It seems that instead of proving the knowledge of the excess value, the idea is to prove only part of it, which is the knowledge of the value s.
This is already somewhat troubling, since it is stressed that the signature verification does not involve the new public key P=sG.
Moreover, each output is a pair (C,P), but since P is not used in the first part of the verification, it is not clear what avoids one from taking an output (C,P) and changing it to (D,Q)=(C+P-Q,Q) for any Q.
In this case DeltaC doesn’t change – it is still C+P-C’-P’ – so a signature for this kernel excess is already given. However now the adversary could prove the knowledge of the private key for the associated public key Q (the adversary eliminates the need to prove s).
It may be that this can be avoided by the range proof – similar to the original need in range proofs – but this hasn’t been directly addressed in the document. -
The proposal does not specify what is the message being signed with the excess value.

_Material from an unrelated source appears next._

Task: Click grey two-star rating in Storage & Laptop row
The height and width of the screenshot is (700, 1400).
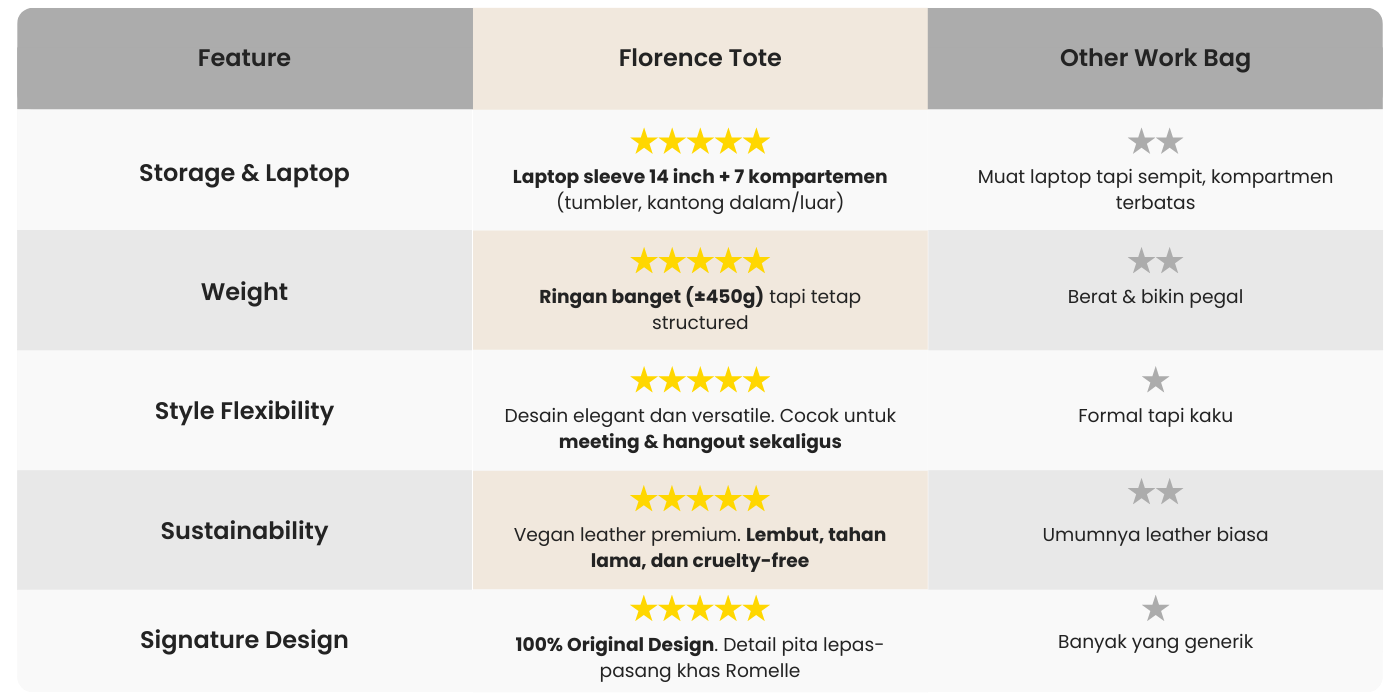Action: click(x=1155, y=141)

Aggregating the public keys (kernel excess), and not only the signatures, requires that all messages should be the same.
To summarise, it seems to me that the public key was introduced in order to prove the knowledge of the excess value (thus prevent the rough key attack against BLS aggregation), but I am not sure that it indeed achieves it (nevertheless the kernel excess signature already proves this). It may be that this construction was tailored specifically for the other uses that are presented in the document.